Studio guest Victor Mizin, Deputy Director of the Institute of Strategic Assessment, Thomas Seifert, Deputy Editor in Chief of “Wiener Zeitung” (Austria), Edgar Bellow, Professor of International Management at NEOMA Business School (France), expert on geopolitics and international affairs, shared their opinions with Radio VR.
What will be France’s part in the fight against the ISIS?
Edgar Bellow: We are living in an instable world order today, and many new actors are trying to set up a new world order. And ISIS is seen like a new actor who is trying to impose a new world order. We see that the Security Council members should not let this terror group, no matter what the geopolitical situation today is, this new actor shouldn’t be allowed to clamp territory or to impose a new ideology and terror, and destabilize the world’s fragile economic situation today.
We think that the UN Security Council members should unite and take actions together to reduce and eliminate this movement, first of all, because all of the members are in danger, mainly because of these foreign fighters that will return back.

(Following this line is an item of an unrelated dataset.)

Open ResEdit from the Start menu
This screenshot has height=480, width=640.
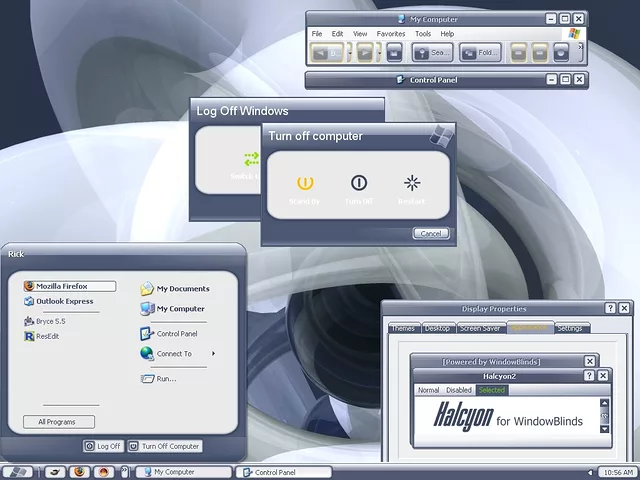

I think that this is an opportunity for all the Security Council members to unite and take action to promote a new world order.
How this resolution is useful to actually fight against ISIS? What can each country do to contribute to this?
Thomas Seifert: I think it is quite useful, because it sends the signal to some of the backers of ISIS that it is not a good idea to do that. And that might be the financial sanctions. And at the beginning, before ISIS accessed oil income in Syria and parts of Iraq, the donors from the Gulf were actually involved in financing its operations. And I think it is very useful to send a signal to these countries, that whoever sends money to these people gets a massive problem.
When we see these massive airstrikes which are launched on the ISIS targets, do you really believe that this would enable us to dismantle the network?
Thomas Seifert: Of course, it is not that easy. But the thing is that by using air power, you deny them mobility. When you have the threat of action, be it drones or aircraft, you lose your ability to move, because a moving target, let’s say an armed vehicle, is an easy target for air force. So, I think that is something that on a tactical level will help the fighters on the ground. But the key point is that I don’t think that NATO, the US or anybody else in the alliance wants to contribute ground troops. So, what you need is to get allies on the ground, get the local population involved. And we know that the Peshmerga fighters in northern Iraq want to do that.
Victor Mizin: A crime for which, probably, Mr. Rumsfeld should be prosecuted, is that the American forces just moved in 2003 and then moved out, and nothing has been done for rebuilding the infrastructure and something by the model of de-Nazification in the post war Germany after the WWII. Iraq was lost and I think this is the main cause that ISIS has come into existence.